Natalie fell asleep on Logan's lap, tired from sobbing, her long blonde hair almost covering her face, and her head propped up at the nook of Logan's neck and shoulder. Logan stared out the window. Carson stopped sobbing finally and had also fallen asleep. Aria kept trying her phone. Luke and Yousef held only a grim expression, and when Luke caught me watching them from the rear-view mirror, he gave me a curt nod.

We hadn't moved for fifty minutes.

Helicopters flew above New York. I counted at least a dozen flying above the city. Maybe they were the same thing, but the point was, their noise almost drowned out the city.

"They're getting close," Yousef observed. "Do you think it's them?"

What he meant snapped us out of our trance on the road. We looked at each other with worry.

"I don't know," I said.

I checked the radio. There were no new updates about the riots reaching Hell's Kitchen. If it did, they should've warned people by now. I wondered if they were intentionally holding information in case they caused a panic.

Having enough, I turned off the car.

"Why'd you stop the car?" Natalie asked, annoyed.
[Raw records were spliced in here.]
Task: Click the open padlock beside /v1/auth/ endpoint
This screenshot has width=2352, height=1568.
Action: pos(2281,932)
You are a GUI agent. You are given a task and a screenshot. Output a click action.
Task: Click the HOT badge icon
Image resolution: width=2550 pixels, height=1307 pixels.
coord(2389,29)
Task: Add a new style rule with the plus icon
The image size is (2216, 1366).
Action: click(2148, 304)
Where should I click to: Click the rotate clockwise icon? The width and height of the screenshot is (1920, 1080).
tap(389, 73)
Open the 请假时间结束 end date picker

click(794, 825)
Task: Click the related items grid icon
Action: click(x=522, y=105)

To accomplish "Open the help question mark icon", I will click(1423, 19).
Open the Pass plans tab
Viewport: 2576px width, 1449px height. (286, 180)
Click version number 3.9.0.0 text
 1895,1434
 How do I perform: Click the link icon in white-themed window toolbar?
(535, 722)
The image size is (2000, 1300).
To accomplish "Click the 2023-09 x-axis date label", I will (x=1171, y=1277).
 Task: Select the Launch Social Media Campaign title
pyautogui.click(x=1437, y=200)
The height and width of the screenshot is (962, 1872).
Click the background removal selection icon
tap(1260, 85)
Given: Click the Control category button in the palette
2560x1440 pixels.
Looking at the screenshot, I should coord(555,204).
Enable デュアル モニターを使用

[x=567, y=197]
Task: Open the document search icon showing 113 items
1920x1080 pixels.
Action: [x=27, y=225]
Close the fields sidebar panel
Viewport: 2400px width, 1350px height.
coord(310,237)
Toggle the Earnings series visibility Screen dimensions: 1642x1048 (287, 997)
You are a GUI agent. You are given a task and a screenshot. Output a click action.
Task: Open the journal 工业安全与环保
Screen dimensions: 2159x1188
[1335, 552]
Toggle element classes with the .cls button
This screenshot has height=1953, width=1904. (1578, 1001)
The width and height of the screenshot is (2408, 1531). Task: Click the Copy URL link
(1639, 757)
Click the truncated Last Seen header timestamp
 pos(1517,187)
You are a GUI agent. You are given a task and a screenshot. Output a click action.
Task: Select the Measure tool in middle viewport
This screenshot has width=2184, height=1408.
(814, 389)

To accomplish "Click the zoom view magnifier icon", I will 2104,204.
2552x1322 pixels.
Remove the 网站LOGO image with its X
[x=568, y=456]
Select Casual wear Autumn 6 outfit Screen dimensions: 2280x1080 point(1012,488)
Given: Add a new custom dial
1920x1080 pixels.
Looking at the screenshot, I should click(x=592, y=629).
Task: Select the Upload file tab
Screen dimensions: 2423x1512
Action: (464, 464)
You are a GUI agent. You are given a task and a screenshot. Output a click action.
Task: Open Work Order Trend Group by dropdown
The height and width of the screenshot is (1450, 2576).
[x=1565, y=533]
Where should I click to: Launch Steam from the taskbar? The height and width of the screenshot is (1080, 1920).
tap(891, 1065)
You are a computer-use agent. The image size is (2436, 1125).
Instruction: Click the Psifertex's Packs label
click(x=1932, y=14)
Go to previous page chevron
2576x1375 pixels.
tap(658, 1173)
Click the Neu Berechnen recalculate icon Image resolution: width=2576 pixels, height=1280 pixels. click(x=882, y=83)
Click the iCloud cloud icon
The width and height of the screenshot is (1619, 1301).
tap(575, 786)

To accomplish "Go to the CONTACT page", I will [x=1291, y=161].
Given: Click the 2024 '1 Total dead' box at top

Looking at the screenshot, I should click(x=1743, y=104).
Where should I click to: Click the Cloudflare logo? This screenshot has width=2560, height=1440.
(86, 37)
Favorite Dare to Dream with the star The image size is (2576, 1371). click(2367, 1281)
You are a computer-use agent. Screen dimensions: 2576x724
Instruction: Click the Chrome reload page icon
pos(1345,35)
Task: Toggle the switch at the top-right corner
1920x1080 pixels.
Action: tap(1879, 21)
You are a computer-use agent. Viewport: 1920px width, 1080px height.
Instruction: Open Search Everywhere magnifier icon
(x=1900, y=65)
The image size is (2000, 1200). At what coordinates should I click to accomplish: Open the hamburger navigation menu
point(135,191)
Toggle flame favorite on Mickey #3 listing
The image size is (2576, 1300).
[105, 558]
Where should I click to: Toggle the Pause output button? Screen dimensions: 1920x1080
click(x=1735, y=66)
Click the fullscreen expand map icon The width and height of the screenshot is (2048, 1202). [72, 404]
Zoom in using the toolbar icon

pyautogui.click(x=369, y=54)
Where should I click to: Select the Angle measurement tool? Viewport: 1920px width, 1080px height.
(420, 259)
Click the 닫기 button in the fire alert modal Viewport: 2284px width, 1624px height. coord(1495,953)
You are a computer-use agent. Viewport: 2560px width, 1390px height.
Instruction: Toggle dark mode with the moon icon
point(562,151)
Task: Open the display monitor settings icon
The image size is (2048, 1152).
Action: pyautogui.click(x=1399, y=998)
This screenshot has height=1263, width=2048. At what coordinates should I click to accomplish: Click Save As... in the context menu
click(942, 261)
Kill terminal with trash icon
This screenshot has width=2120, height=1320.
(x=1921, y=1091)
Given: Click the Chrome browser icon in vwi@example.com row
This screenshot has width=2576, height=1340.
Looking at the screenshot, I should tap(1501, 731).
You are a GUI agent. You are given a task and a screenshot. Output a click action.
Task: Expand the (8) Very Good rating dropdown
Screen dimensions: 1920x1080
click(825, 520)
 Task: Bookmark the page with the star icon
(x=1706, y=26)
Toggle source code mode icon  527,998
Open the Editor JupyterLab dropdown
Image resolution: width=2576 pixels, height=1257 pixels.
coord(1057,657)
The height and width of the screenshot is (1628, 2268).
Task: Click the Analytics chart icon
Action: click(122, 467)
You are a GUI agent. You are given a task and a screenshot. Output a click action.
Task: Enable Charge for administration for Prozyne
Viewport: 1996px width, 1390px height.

"It's been close to an hour now. We barely moved a hundred feet when we got here. I don't want to waste the gas." I eyed the other drivers outside who began to climb out of their vehicles and gawked at the ramps, angry and upset.

I unbuckled my seatbelt. I noticed that my clothes were still bloodied, and I picked up the midnight blue police jacket resting under Logan's feet. I wore them and zipped up any spots where others might see blood.

I climbed out of the car.

"Where are you going?" Luke asked worriedly.

"I'm going to ask around what's going on."